→ **About this exercise**
Please copy every line of the records below that holds the word "beside".
________________
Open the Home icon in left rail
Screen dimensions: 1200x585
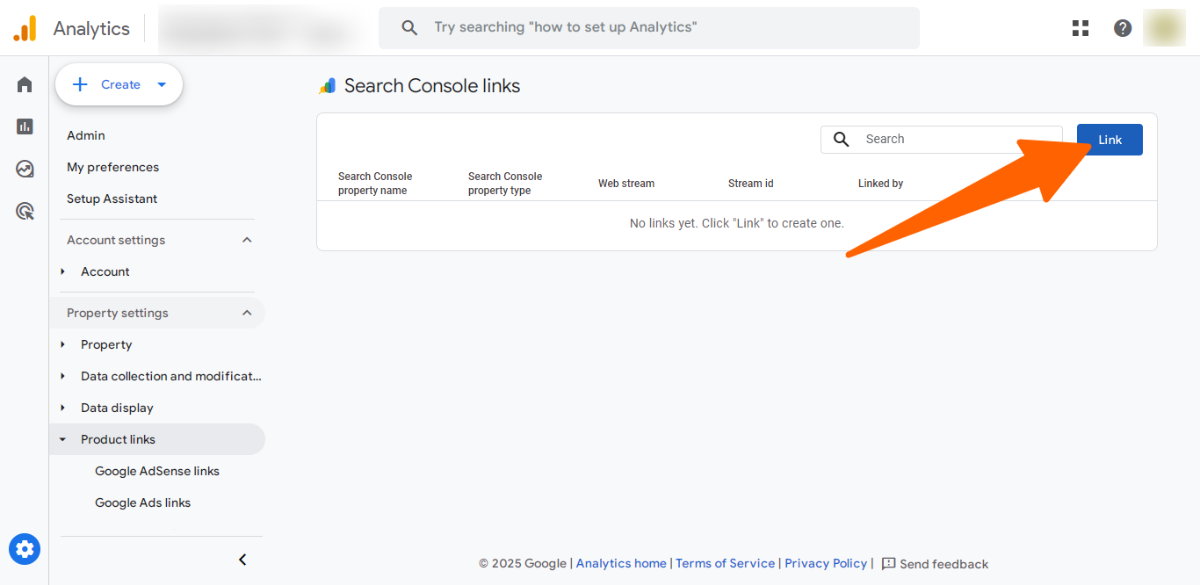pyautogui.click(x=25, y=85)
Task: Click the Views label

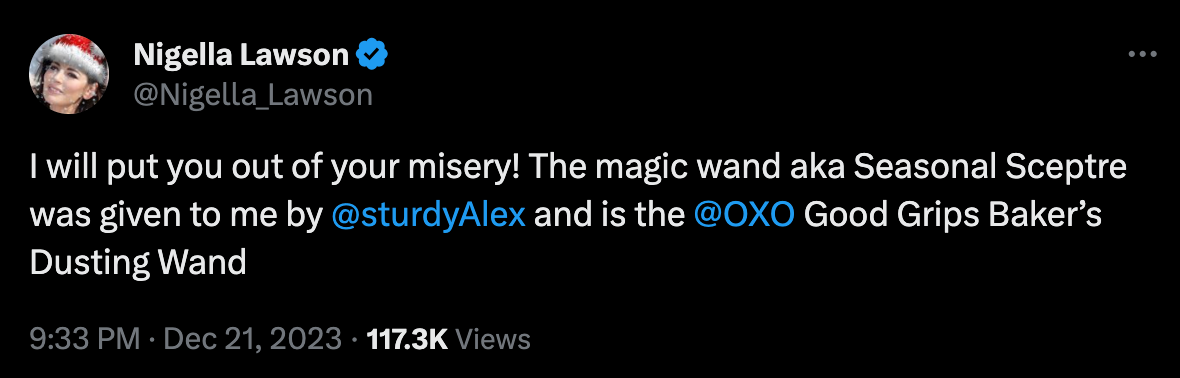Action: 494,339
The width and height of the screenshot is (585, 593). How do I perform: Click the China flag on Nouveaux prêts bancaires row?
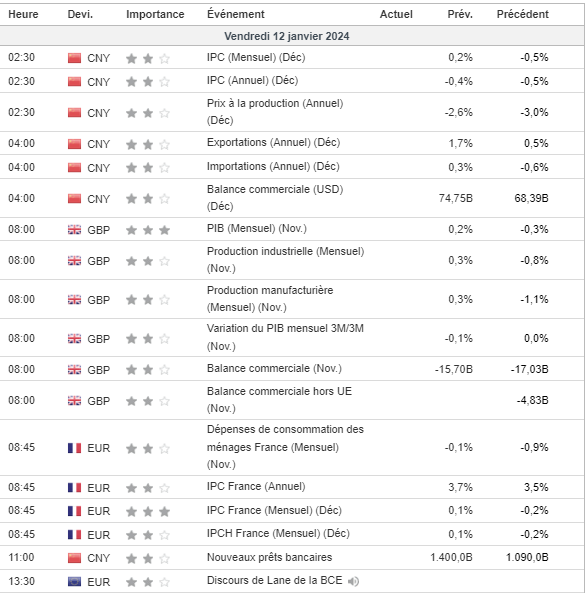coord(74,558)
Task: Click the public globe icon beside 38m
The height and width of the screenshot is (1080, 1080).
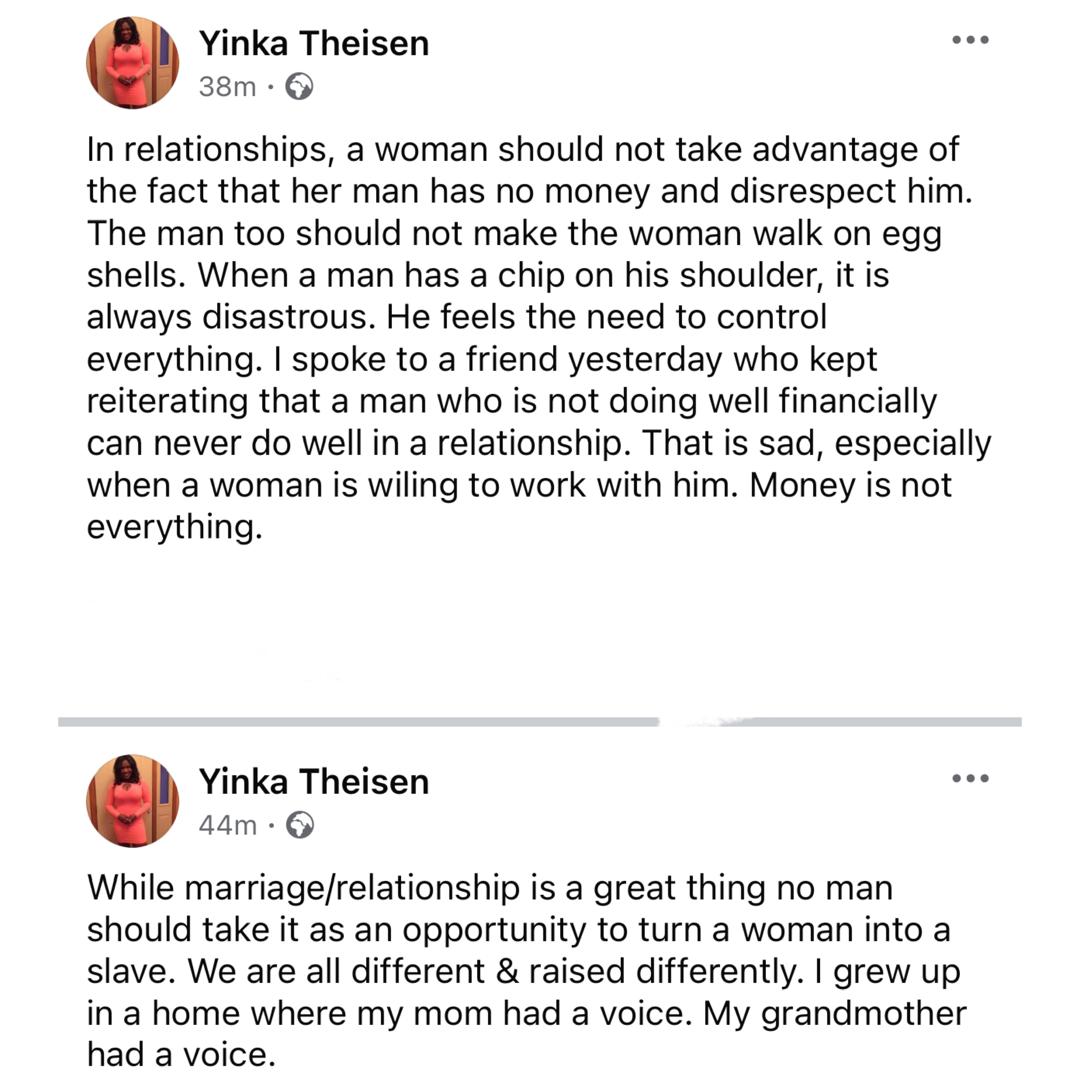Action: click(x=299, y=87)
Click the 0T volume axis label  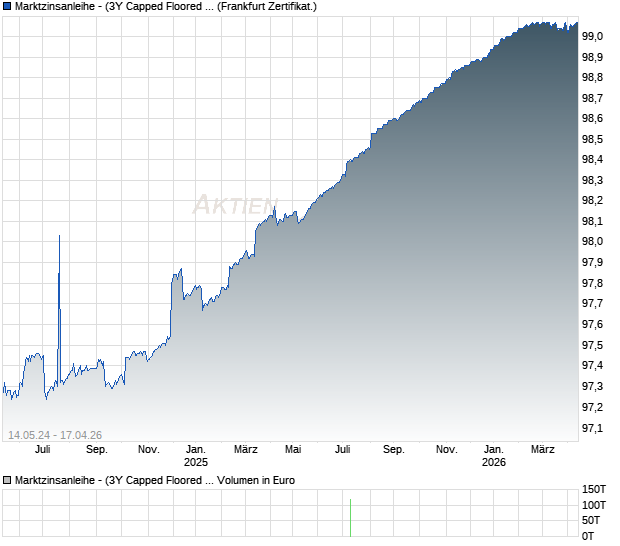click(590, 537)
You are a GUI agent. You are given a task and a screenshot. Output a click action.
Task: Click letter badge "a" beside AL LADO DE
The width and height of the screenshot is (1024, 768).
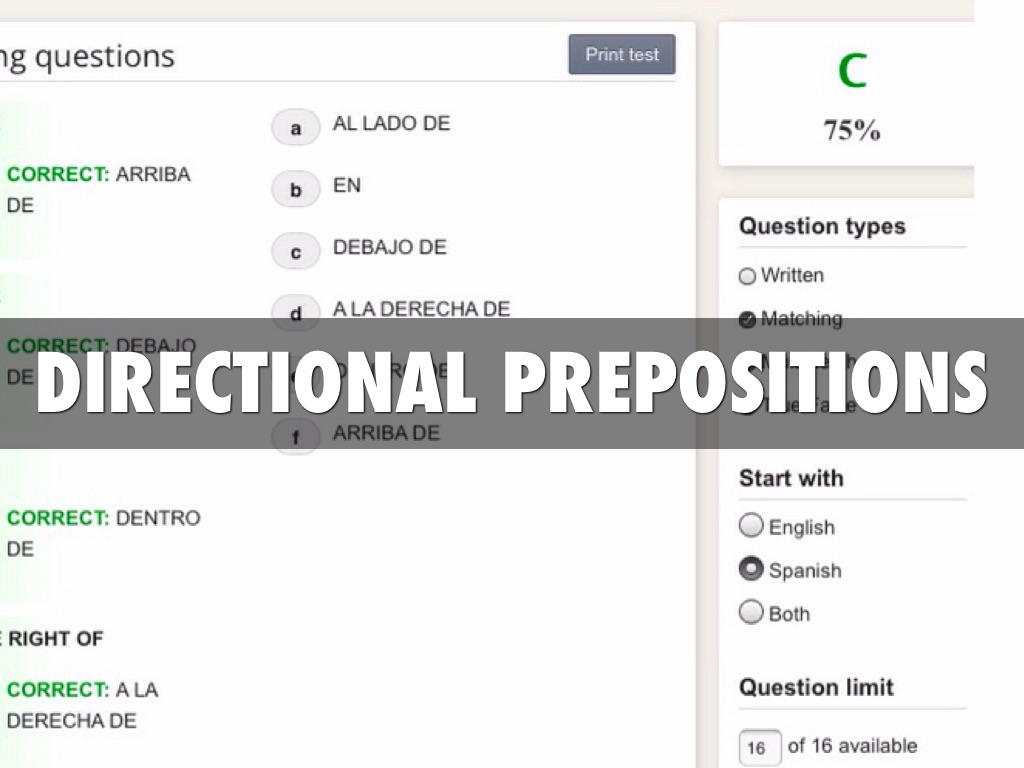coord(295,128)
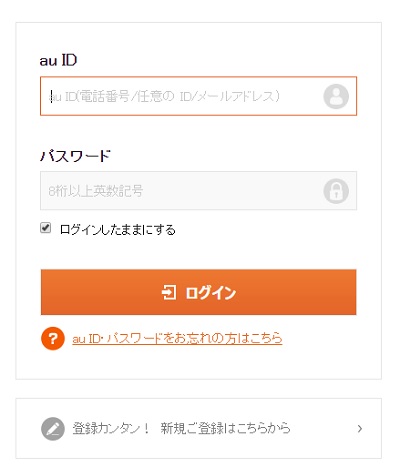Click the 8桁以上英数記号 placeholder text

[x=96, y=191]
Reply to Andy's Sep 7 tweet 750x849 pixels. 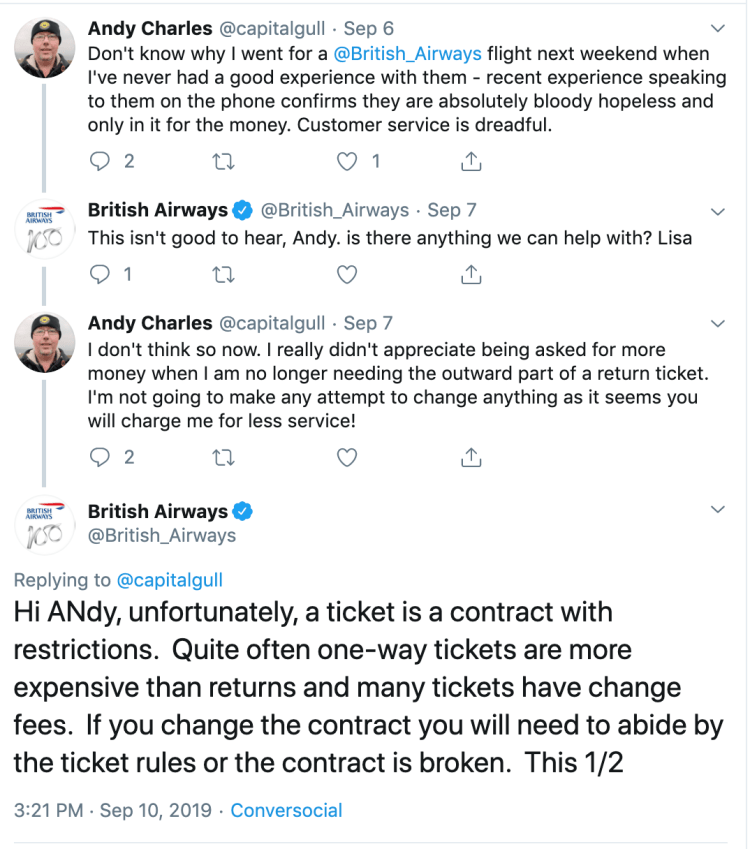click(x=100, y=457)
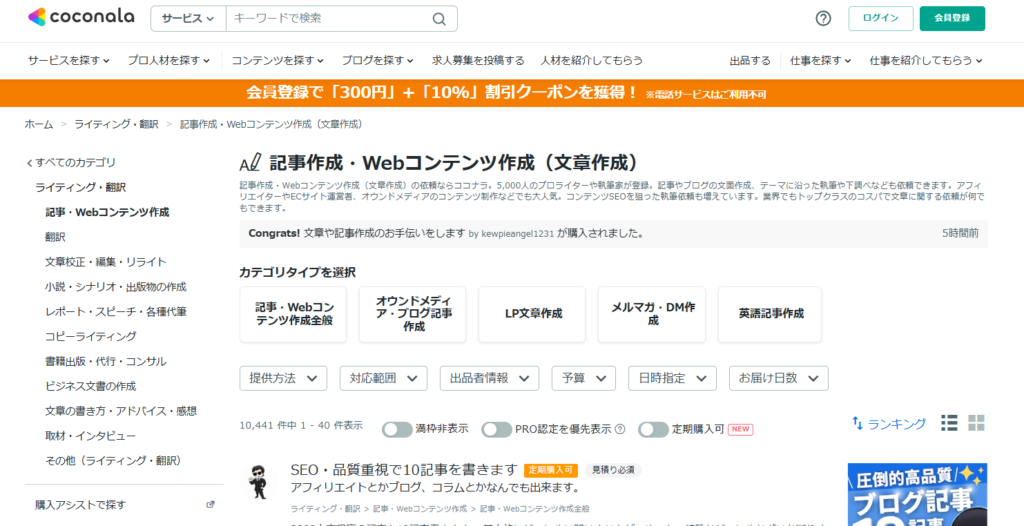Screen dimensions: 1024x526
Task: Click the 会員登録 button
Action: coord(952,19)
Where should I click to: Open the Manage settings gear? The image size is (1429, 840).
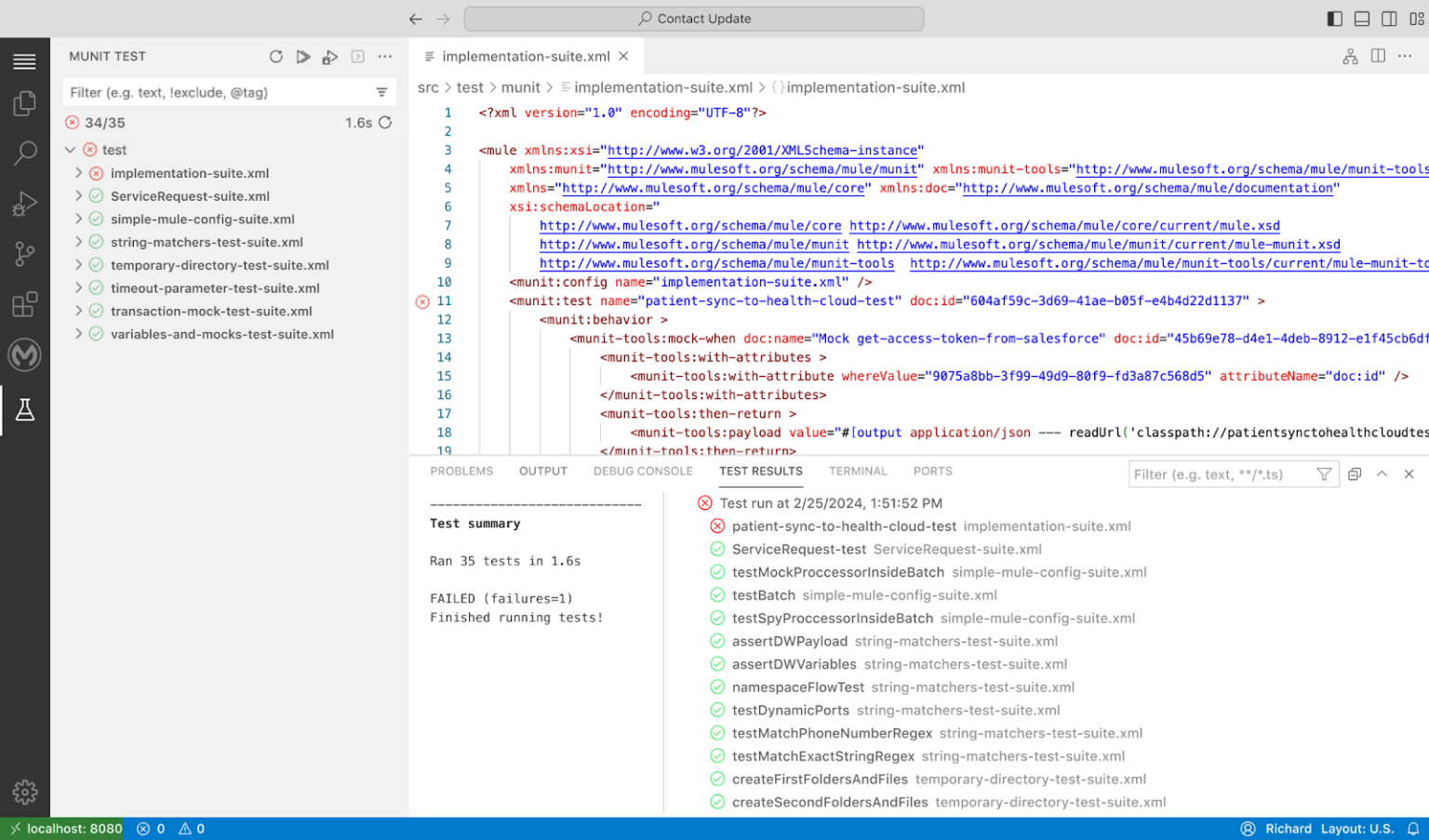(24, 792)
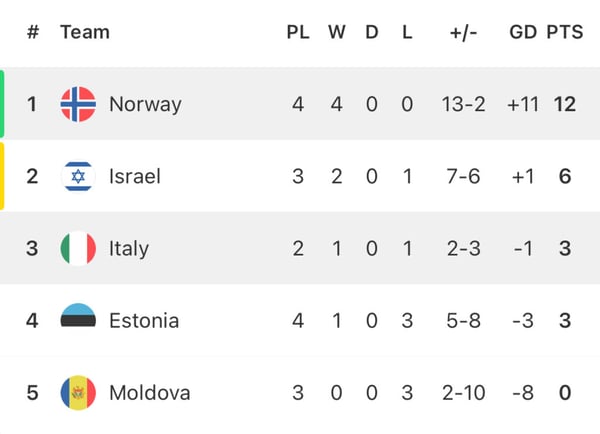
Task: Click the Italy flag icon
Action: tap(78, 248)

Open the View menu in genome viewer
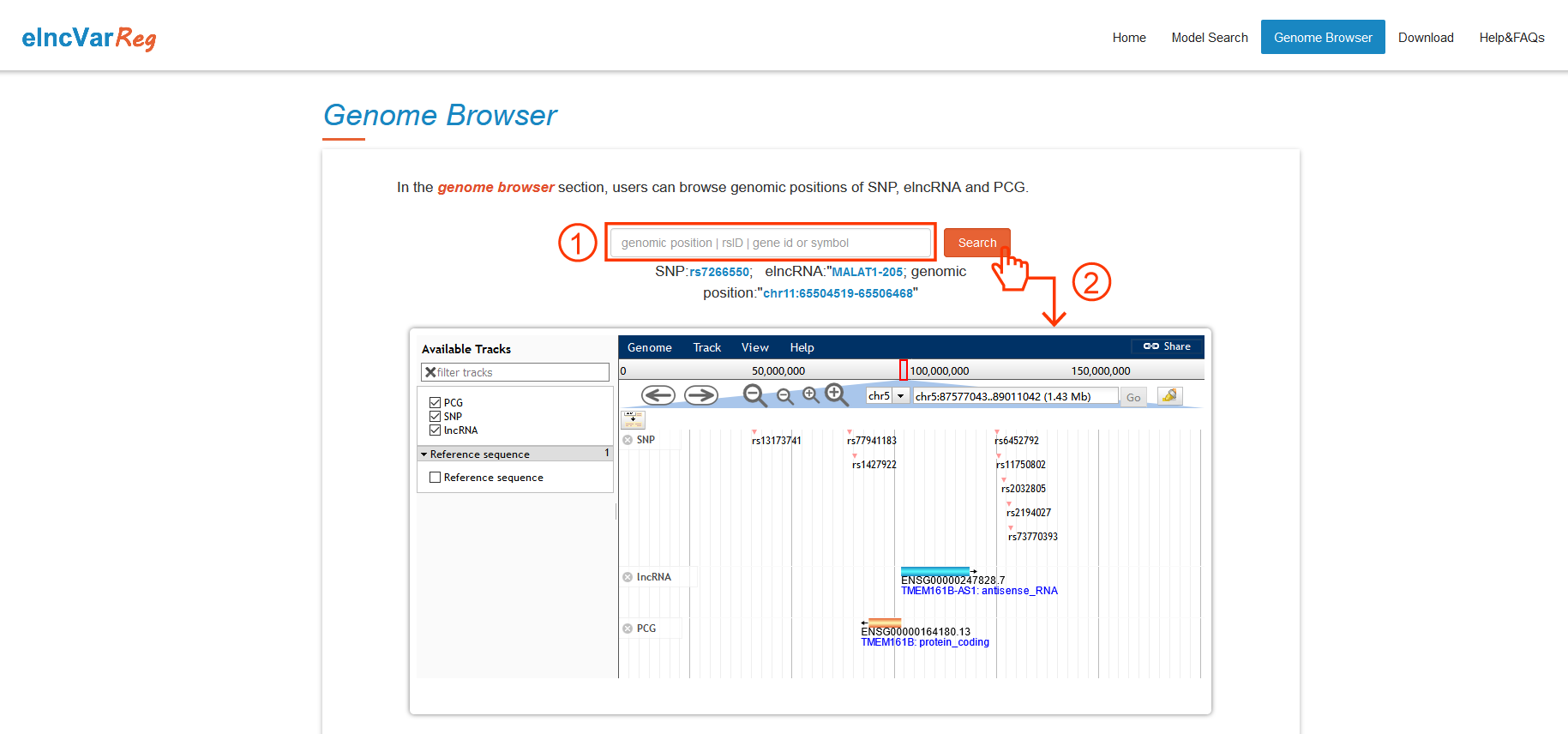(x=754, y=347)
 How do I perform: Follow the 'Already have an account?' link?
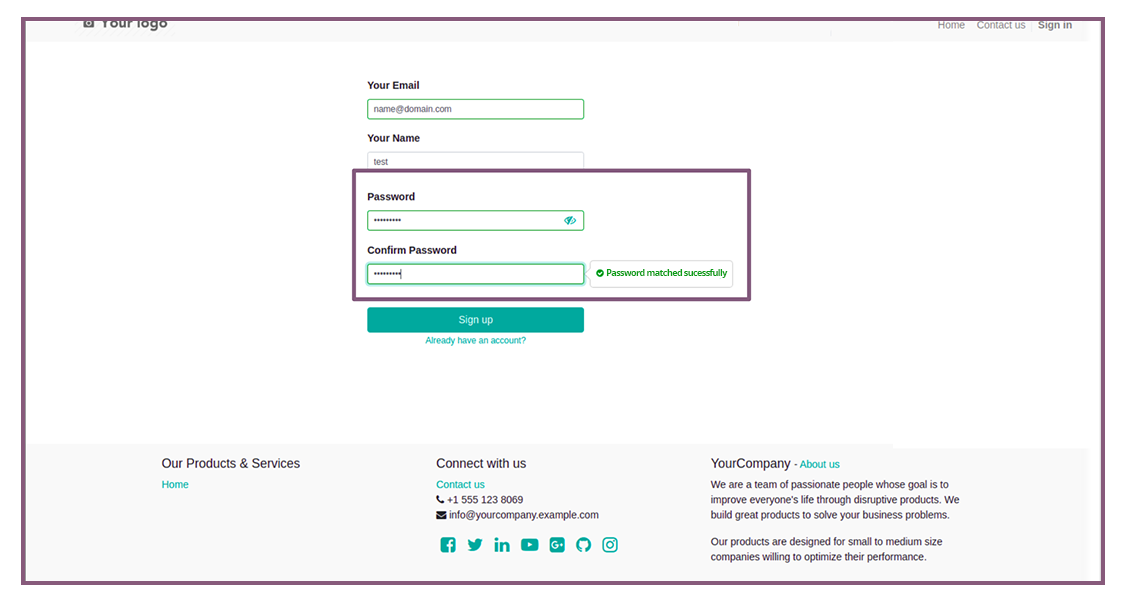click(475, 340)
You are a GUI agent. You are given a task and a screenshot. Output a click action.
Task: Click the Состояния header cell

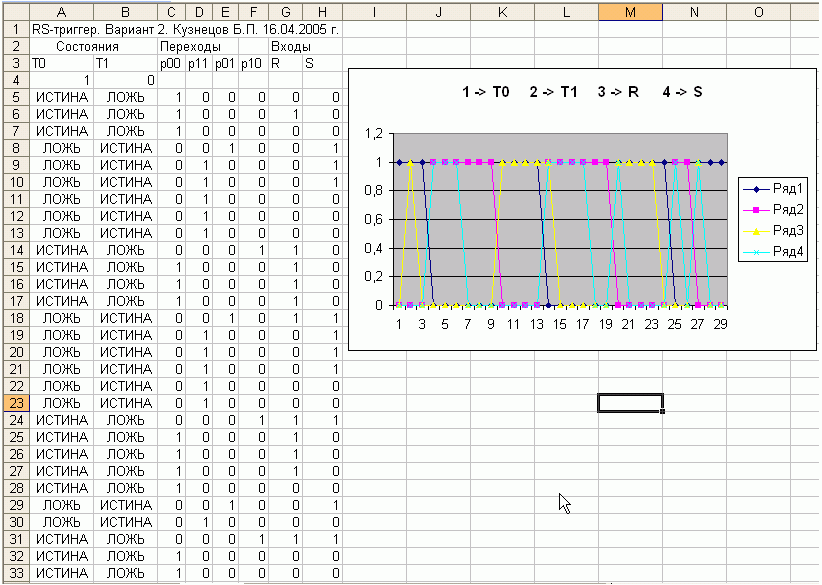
________________
→ **Written response**
Task: Click the public globe icon beside 38m
Task: Click letter badge "a" beside AL LADO DE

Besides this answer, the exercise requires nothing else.